Prêtons une oreille attentive à ce peuple de paix et d’entente ! Ce peuple qui veut éteindre le feu, apaiser les haines, soulager les cœurs, taire les cris de guerre ! Il faut pardonner, se dépasser, rebattre les cartes, grandir, donner l’exemple. Que personne ne prête une toge  à la justice! Celle que la conscience et le serment l’habillent, est la plus belle. Qu’elle la porte ! Ne rabaissons pas et n’humilions pas l’État. ! Mais que l’État ne rabaisse pas et n’humilie pas non plus ses enfants ! Nous sommes tous du même taillis. Le Sénégal est un et doit rester un. Nous savons - l’histoire et les actes posés aidant -, qui est qui et que peut faire qui. Il arrive seulement un moment - et ce jour est arrivé -, où nous sommes condamnés à nous accepter ensemble, à taire tout orgueil et toute vanité, à défaire les barbelés qui séparent les riches des miséreux, et à nous jeter dans les bras les uns et des autres pour une seule et unique cause : le Sénégal.

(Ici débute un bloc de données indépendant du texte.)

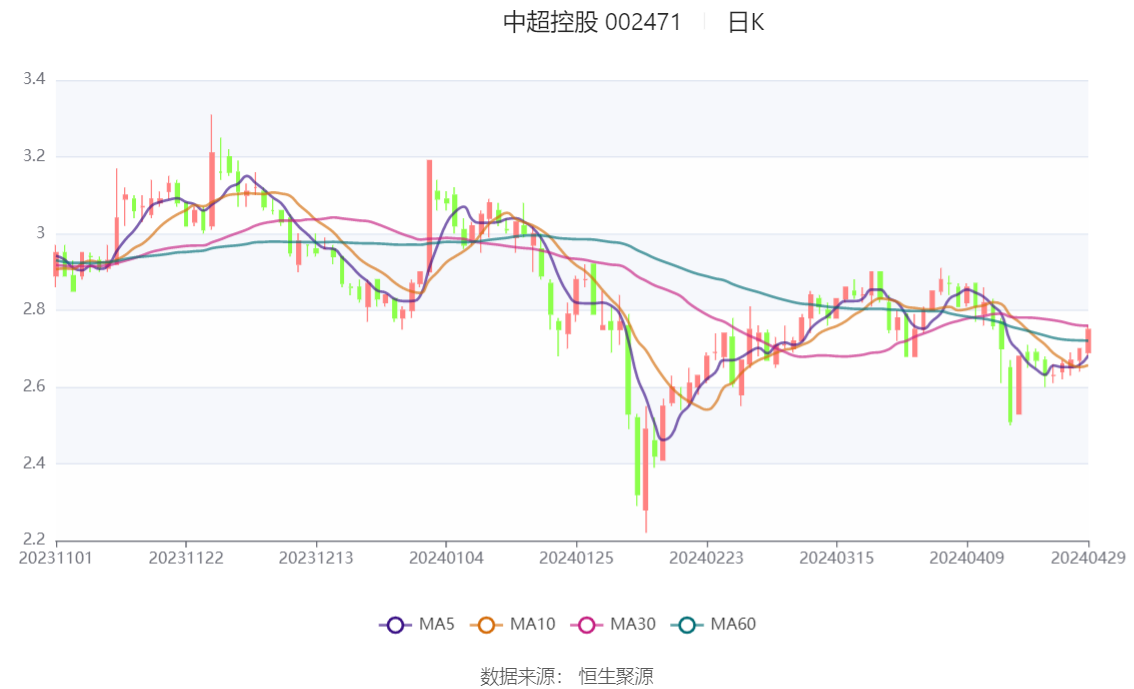Toggle the MA30 legend series
Screen dimensions: 1134x689
click(613, 625)
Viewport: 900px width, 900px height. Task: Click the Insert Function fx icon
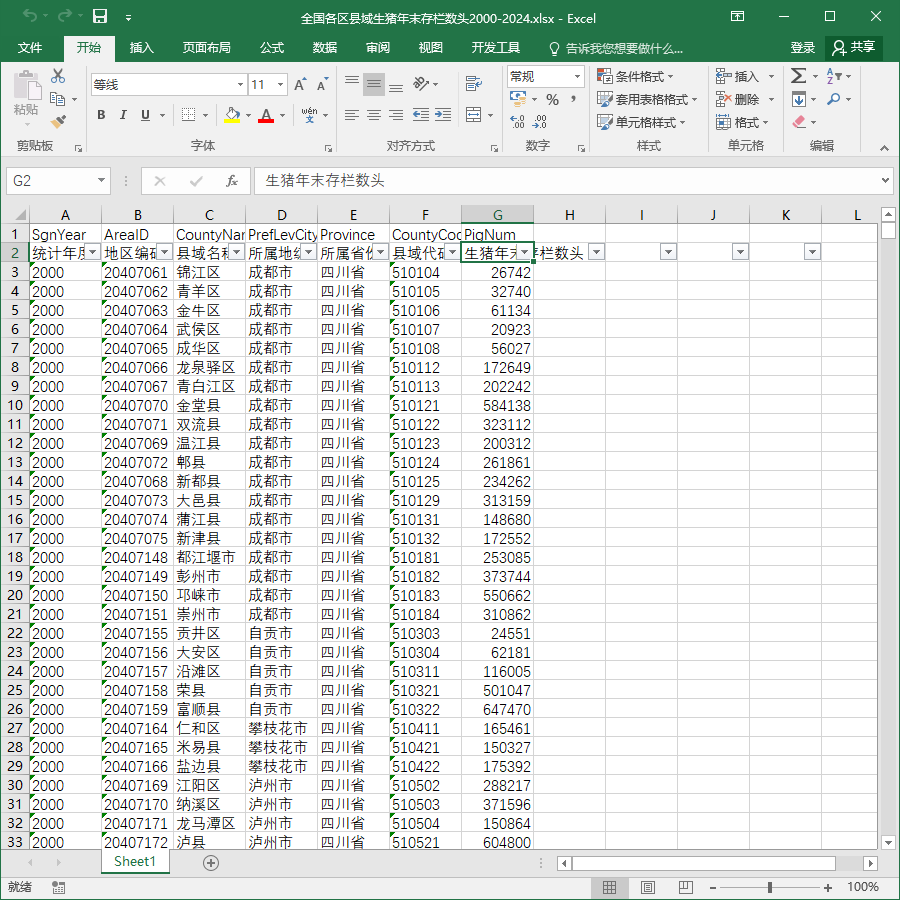click(231, 181)
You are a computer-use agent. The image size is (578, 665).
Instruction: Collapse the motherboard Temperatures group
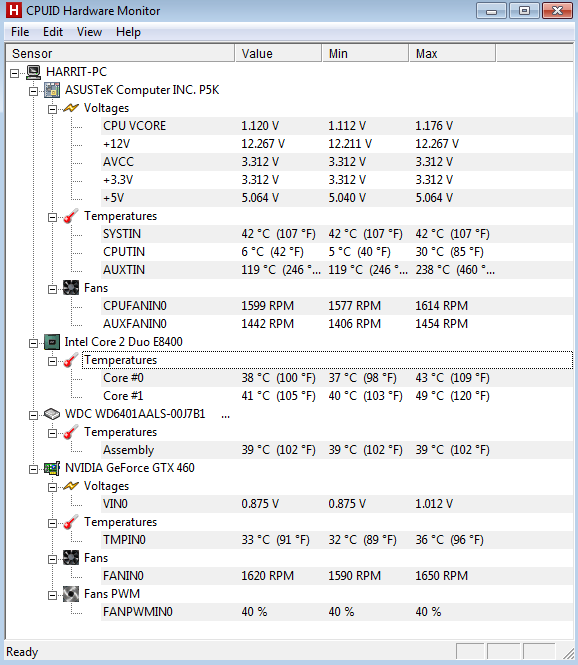tap(52, 217)
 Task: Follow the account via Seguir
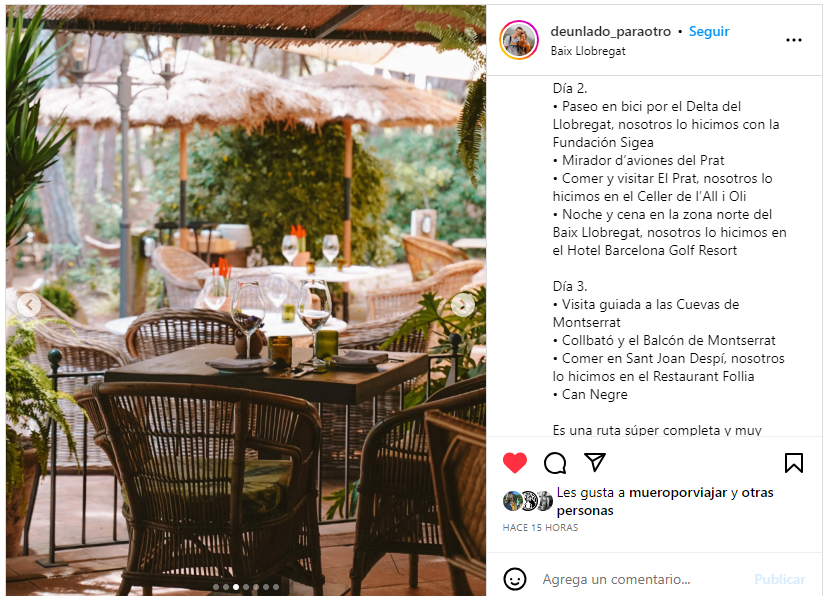(709, 32)

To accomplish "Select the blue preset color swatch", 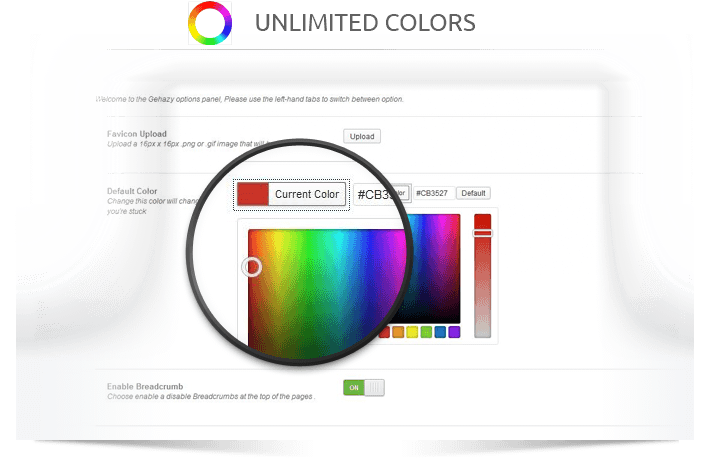I will click(440, 331).
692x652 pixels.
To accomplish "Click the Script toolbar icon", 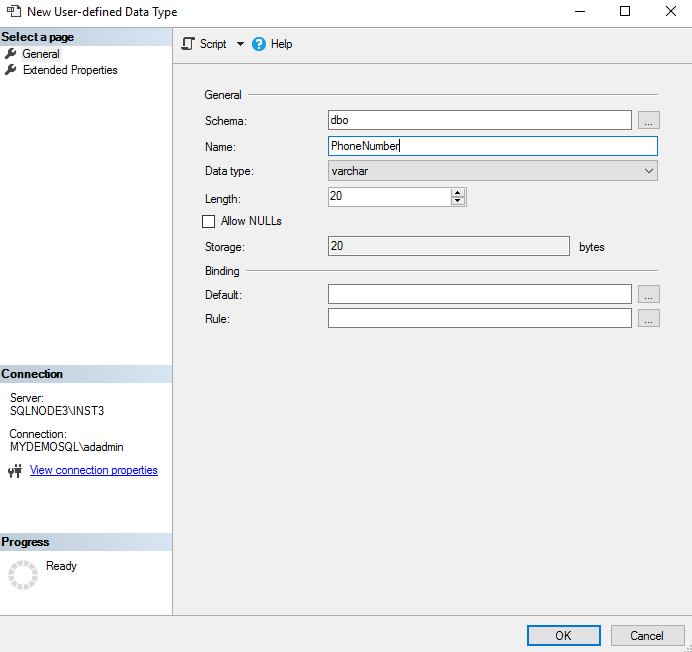I will [189, 44].
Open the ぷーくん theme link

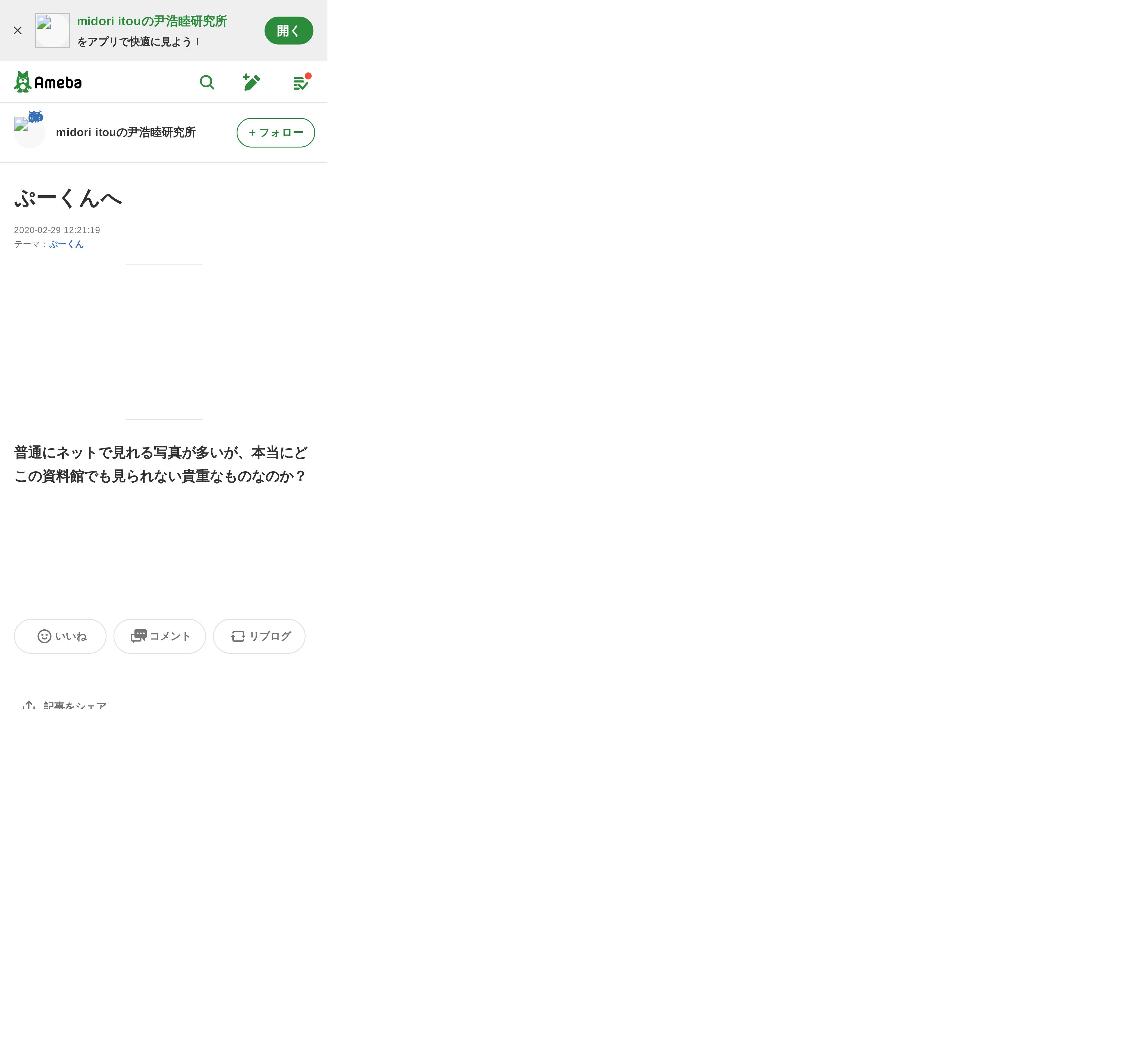point(66,244)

Sachons également écouter notre espace spirituel, nos guides spirituels ! Revisitons la bonté et la grandeur du prophète Mohamed ! Sachons écouter la voix pacifique, pleine de générosité, d’humilité et de sacrifice de Jésus ! Si le temporel ouvre sa maison et ses bras au spirituel, il n’y aura que des rossignols à la place des aigles et des vautours. Nous devons y arriver.

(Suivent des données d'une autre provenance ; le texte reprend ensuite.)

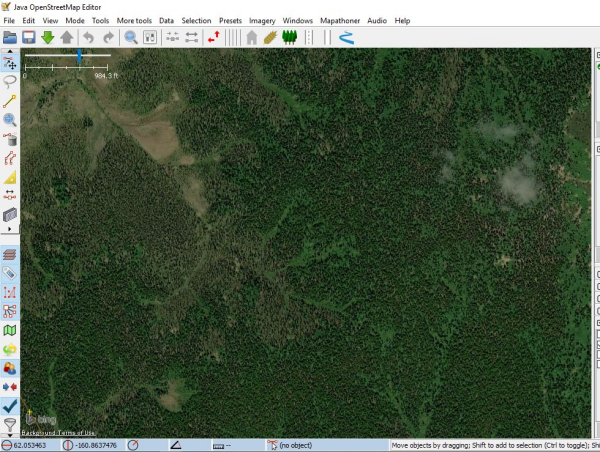Click the latitude field showing 62.053463
The height and width of the screenshot is (452, 600).
pos(38,445)
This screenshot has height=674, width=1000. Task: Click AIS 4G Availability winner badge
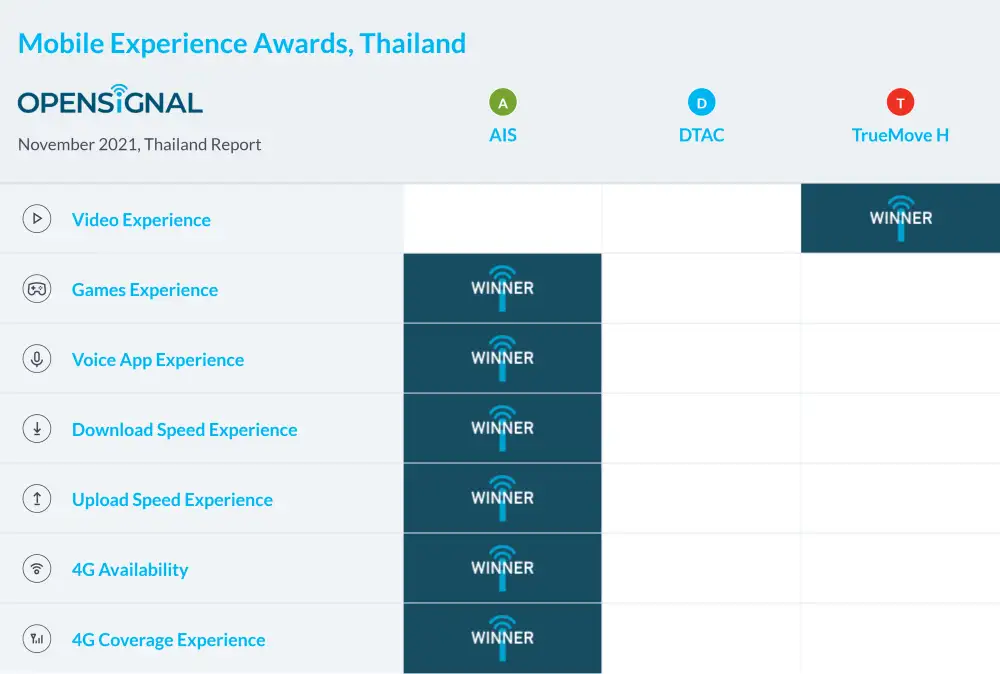coord(502,568)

En ce moment douloureux et glacial que connait  mon pays, ce pays tant aimé, tant chéri, tant chanté de par le monde depuis l’enfant de Joal, si je vous dis que ce pays ne brûlera pas, je n’aurais pas menti. S’il brûlait, c’est la vérité qui se sera alors trompée.

J’aime la jeunesse sénégalaise. Je ne l’aime pas de loin. Je l’aime de près. Je l’ai vue à l’œuvre dans la conquête littéraire créatrice. Je l’ai vue dans les banlieues dakaroises et les régions du Sénégal. Je l’ai vue dans les champs semer, récolter. Je l’ai vue dans les cimetières toiletter les tombes. Une jeunesse puissante, sans un sou, mais bandée, teigneuse, orgueilleuse, aimante, loyale, généreuse, prête à tout pour la paix et le rayonnement de son pays et de son leadership en Afrique. Cette jeunesse-là est un trésor. Nous lui devons respect et considération. Il est temps que nous l’écoutions et que nous partagions tout avec elle, même jusqu’à  notre détriment.

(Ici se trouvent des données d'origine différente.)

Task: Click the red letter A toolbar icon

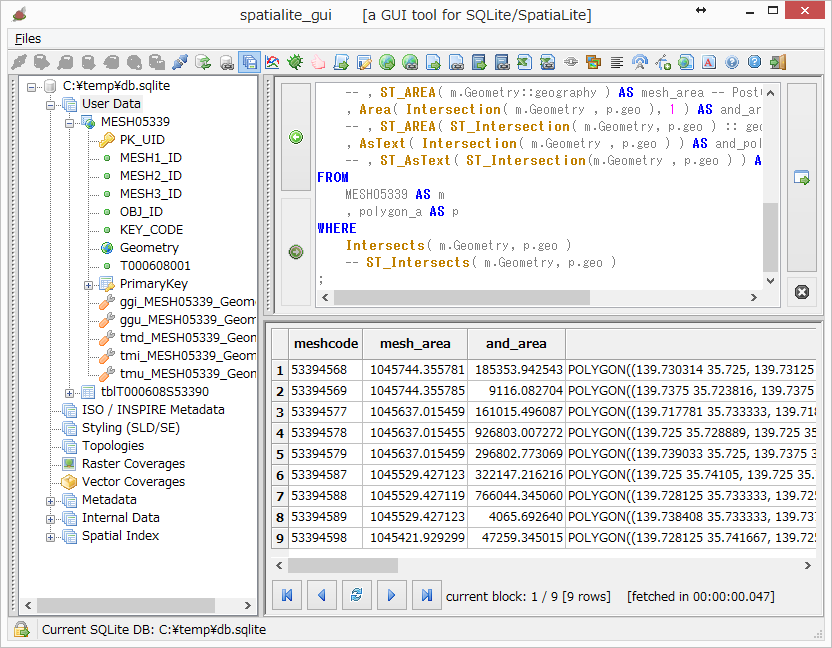Action: [x=708, y=62]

Je prie. Prions pour que  chacun donne le meilleur ! Que Monsieur le président de la République nous rejoigne vite, en sachant qu’il est la première voix de ce peuple, de ce pays. Rien n’est perdu, si nous nous respectons les uns les autre, si nous respectons  la « fonction » de chacune, chacun. Si ensemble nous protégeons notre État, nos institutions. Si ensemble nous combattons le mensonge, la division, les ruses, la corruption, l’aveugle partialité, l’ivresse de l’or. Soyons  tous ensemble là où  se trouve le respect de notre pays.

Que Dieu garde chaque Sénégalaise, chaque Sénégalais ! Que Dieu garde le Sénégal ! Qu’IL inspire son Chef ! Puisse la lumière de nos saints depuis Touba, Tivaoune, Madina Baye, Yoff-Layène, Ndiassane, Nimzat, éclairer notre route et lever l’amour, le pardon et la raison dans le cœur de celles et de ceux qui ont choisi le chemin difficile mais noble de la  politique.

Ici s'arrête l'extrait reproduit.